Œdip. Rise, worthy Creon; haste and take our guard,
Rank them in equal part upon the square,
Then open every gate of this our palace,
And let the torrent in. Hark, it comes.[Shout.
I hear them roar: Begone, and break down all
The dams, that would oppose their furious passage. [Exit Creon with Guards.

Enter Adrastus, his sword drawn.

Adr. Your city
Is all in arms, all bent to your destruction:
I heard but now, where I was close confined,
A thundering shout, which made my jailors vanish,
Cry,—fire the palace! where is the cruel king?
Yet, by the infernal Gods, those awful powers
That have accused you, which these ears have heard,
And these eyes seen, I must believe you guiltless;
For, since I knew the royal Œdipus,
I have observed in all his acts such truth,
And god-like clearness, that, to the last gush
Of blood and spirits, I'll defend his life,
And here have sworn to perish by his side.

Œdip. Be witness, Gods, how near this touches me. [Embracing him.
O what, what recompence can glory make?

Adr. Defend your innocence, speak like yourself,
And awe the rebels with your dauntless virtue.
But hark! the storm comes nearer.

Œdip. Let it come.
The force of majesty is never known
But in a general wreck: Then, then is seen
The difference 'twixt a threshold and a throne.

191 Enter Creon, Pyracmon, Alcander, Tiresias, Thebans.

Alc.
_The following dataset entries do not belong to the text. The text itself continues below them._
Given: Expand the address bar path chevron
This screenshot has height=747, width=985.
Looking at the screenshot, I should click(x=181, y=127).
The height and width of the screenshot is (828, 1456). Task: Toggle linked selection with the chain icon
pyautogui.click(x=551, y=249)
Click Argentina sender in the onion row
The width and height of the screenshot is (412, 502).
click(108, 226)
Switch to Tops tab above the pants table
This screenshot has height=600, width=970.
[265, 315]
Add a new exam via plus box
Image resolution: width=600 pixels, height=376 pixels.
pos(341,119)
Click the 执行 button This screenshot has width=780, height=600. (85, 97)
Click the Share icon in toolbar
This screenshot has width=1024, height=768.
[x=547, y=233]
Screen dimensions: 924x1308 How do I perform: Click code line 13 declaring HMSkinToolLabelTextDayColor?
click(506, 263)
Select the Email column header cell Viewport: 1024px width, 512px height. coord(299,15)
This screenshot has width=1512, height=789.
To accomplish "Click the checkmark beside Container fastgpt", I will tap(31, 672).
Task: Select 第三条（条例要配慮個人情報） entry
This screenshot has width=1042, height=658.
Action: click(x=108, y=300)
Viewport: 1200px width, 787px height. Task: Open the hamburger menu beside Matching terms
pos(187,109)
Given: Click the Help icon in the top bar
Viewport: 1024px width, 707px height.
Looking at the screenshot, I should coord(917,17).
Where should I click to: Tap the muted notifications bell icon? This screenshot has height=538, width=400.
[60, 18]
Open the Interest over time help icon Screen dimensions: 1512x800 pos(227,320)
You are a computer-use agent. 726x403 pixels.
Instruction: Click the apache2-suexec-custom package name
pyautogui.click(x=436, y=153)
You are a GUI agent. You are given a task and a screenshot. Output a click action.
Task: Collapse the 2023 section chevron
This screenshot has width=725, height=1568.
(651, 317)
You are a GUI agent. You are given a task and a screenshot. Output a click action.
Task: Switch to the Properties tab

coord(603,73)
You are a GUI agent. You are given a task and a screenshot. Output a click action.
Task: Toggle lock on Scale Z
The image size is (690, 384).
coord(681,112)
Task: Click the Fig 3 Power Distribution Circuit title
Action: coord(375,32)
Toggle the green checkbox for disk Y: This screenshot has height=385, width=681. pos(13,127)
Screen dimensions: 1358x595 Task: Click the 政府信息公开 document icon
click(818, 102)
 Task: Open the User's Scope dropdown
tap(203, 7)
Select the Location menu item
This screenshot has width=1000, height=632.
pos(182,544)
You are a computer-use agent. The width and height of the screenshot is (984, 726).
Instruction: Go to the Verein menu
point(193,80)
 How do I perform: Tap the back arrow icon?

Where, where's this cruel king?—Thebans, behold,
There stands your plague, the ruin, desolation
Of this unhappy—speak; shall I kill him?
Or shall he be cast out to banishment?

All Theb. To banishment, away with him!

Œdip. Hence, you barbarians, to your slavish distance!
Fix to the earth your sordid looks; for he,
Who stirs, dares more than madmen, fiends, or furies.
Who dares to face me, by the Gods, as well
May brave the majesty of thundering Jove.
Did I for this relieve you, when besieged
By this fierce prince, when cooped within your walls,
And to the very brink of fate reduced;
When lean-jawed famine made more havock of you,
Than does the plague? But I rejoice I know you,
Know the base stuff that tempered your vile souls:
The Gods be praised, I needed not your empire,
Born to a greater, nobler, of my own;
Nor shall the sceptre of the earth now win me
To rule such brutes, so barbarous a people.